Wie Millionen Deutsche will Joachim Wittig für sein Geld vor allem eins: Sicherheit. Ein bisschen Rendite soll es aber schon sein. Und so griff der Frankfurter zu, als ihm seine Beraterin in einer Sparda-Bank den Geldmarktfonds UniOpti4 empfahl. Damals, 2006, war der Dax gerade auf dem Weg von 5000 Punkten zum Vor-Finanzkrisen-Hoch bei 8100 Punkten. Die 60 Prozent plus hat Wittig verpasst – dafür überstand er die Finanzkrise unbeschadet. Aber jetzt ist die Rendite des Fonds, in dem zu einem Drittel Papiere aus den Risiko-staaten Spanien, Italien und Irland stecken, unattraktiv. 2010 brachte er nur 0,5 Prozent plus. Ein schlechtes Geschäft für Anleger, ein gutes für Union Investment, die für das Management des Fonds trotzdem 0,7 Prozent gleich 66 Millionen Euro einstrich. Anleger haben mittlerweile 15 von einst 20 Milliarden Euro abgezogen.

Union-Investment-Chef Hans Joachim Reinke wollte schon im vergangenen Jahr dem Ausbluten der Cashcow nicht mehr tatenlos zusehen. Seine Marketingtruppe ersann, was im Banken-Fachjargon "Vertriebsoffensive" heißt: Bankberater aus dem eigenen Lager – die Sparda-Bank gehört, wie Union Investment, zum Verbund der Volks- und Raiffeisenbanken – bekommen Empfehlungslisten, auf denen steht, welche Fonds sie jetzt massiv verkaufen sollen. Objekt der Offensive sind diesmal Mischfonds. Deren Manager, so die Botschaft, stellen eine Mischung aus Anleihen, Aktien, Geldmarktpapieren, Immobilien und Rohstoffen zusammen. Wenn die Aktienkurse fallen, so die Idee, soll der Fonds von steigenden Anleihekursen profitieren. Knüppeln Inflationsängste Anleihen in den Keller, dürfen es dann mehr Immobilien oder gar Gold sein, die Verluste anderswo ausgleichen. Der Fondsmanager fungiert als eine Art Tausendsassa, der durch geschicktes Hin- und Herschichten dem Anleger immer einen gewissen Ertrag bringt.

"Rundum-Sorglos-Pakete"

So weit die Theorie. Ob die Fondsmanager das alles schaffen, ist zwar noch unklar. Klar ist aber: Die Offensive läuft. Wittigs Beraterin lud zum Gespräch in die Filiale und empfahl das PrivatFonds getaufte Union-Konstrukt. Der 44-jährige Ingenieur, der noch nie etwas von einer Vertriebsoffensive gehört hatte, unterschrieb.

Mission erfüllt.

Alle großen Fondshäuser bewegt aktuell dieselbe Mission: Geld mit risikoscheuen Anlegern zu verdienen, die Angst vor einem Aktiencrash haben, bei Anleihen Inflationsverluste befürchten, Gold schon für zu teuer halten und sich am liebsten um nichts kümmern wollen. Die Mischfonds, seit jeher als Rundum-sorglos-Pakete verkauft, erleben als neudeutsche "Multi-Asset-Fonds" eine spektakuläre Wiedergeburt.

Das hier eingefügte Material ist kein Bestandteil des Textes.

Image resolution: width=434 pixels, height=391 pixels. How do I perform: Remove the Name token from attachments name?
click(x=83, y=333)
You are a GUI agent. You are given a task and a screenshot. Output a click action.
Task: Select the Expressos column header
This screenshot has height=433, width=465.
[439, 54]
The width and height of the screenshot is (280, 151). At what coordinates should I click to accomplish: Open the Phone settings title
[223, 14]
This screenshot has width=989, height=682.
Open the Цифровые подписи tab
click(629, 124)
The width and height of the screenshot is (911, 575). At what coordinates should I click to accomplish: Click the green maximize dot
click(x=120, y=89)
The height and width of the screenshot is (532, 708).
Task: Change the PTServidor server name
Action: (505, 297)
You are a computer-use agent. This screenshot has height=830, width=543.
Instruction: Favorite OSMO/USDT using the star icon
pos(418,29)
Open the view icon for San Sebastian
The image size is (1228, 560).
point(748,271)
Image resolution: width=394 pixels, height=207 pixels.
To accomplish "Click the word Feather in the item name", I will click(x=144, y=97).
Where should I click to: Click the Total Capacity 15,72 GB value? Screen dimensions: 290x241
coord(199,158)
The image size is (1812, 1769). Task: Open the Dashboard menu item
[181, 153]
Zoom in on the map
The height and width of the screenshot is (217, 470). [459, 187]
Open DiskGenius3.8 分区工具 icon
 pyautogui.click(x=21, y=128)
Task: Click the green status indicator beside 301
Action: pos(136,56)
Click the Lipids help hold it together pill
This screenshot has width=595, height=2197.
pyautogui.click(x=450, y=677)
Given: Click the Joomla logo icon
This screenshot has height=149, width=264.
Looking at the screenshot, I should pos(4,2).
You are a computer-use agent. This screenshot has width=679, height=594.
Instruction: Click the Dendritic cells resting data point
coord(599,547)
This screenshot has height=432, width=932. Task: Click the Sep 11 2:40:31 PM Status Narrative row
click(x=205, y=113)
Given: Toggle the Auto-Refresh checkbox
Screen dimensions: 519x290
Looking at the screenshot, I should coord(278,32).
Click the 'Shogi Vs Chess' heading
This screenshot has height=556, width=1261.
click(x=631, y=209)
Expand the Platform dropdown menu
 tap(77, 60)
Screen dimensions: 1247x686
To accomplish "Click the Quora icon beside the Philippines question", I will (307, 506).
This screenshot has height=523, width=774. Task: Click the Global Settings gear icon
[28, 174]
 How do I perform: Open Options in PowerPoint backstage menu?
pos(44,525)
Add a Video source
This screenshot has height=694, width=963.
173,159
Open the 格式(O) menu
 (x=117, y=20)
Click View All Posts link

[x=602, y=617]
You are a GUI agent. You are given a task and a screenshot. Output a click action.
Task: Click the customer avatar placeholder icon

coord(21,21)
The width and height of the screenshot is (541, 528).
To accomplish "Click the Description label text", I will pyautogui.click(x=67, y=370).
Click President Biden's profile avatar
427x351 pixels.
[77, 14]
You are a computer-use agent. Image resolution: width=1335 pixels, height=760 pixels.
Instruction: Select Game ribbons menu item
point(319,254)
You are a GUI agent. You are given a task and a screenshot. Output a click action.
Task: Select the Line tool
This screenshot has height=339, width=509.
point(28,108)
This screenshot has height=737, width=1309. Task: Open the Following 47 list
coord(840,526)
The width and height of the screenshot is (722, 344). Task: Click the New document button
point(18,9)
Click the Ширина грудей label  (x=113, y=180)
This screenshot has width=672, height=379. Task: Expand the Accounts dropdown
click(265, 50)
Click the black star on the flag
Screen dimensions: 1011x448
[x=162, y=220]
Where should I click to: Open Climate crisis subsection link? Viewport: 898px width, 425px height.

"Früher haben sich die Fondsmanager immer weiter spezialisiert und dem Anleger viele Einzelbausteine angeboten. Jetzt geht der Trend in Richtung Generalist mit vielen Freiheiten", umschreibt Udo Frank, Chef der Allianz-Fondstochter RCM, den Trend. Schon jetzt bemühen sich mehr als 1600 unterschiedliche Mischfonds am deutschen Markt um Anlegergeld. 7,8 Milliarden Euro flossen unterm Strich 2010 in die Portfolios, mehr als in Aktien- und Rentenfonds zusammen.

Das A und O in unsicheren Zeiten

Grafik: Wertentwicklung guter Mischfonds

Bis Ende April 2011 kamen erneut 1,2 Milliarden Euro zusammen, während Aktienfonds nur 538 Millionen Euro einsammelten und aus Rentenfonds 3,7 Milliarden Euro abflossen. Zu den bestverkauften Mischfonds gehörten die von den großen Bankengruppen angepriesenen Portfolios. Die PrivatFonds von Union Investment zogen in einem halben Jahr rund 600 Millionen Euro Anlegergelder aus Genossenschaftsbanken an. Die Deutsche Bank brachte es bei dem db PrivatMandat Comfort PRO Deutschland-Mix bis Ende April auf Zuflüsse von 507 Millionen. Auch die Filialen der HypoVereinsbank verkaufen die HVB Vermögensdepot-Mischungen wie geschnitten Brot.

Grundsätzlich hat das Prinzip Mischfonds durchaus seine Daseinsberechtigung: "Diversifikation bei der Geldanlage ist das A und O in unsicheren Zeiten", sagt Arndt Stiegeler vom Vorstand des Finan-cial Planning Standards Board, einer Ausbildungsstätte für Finanzplaner.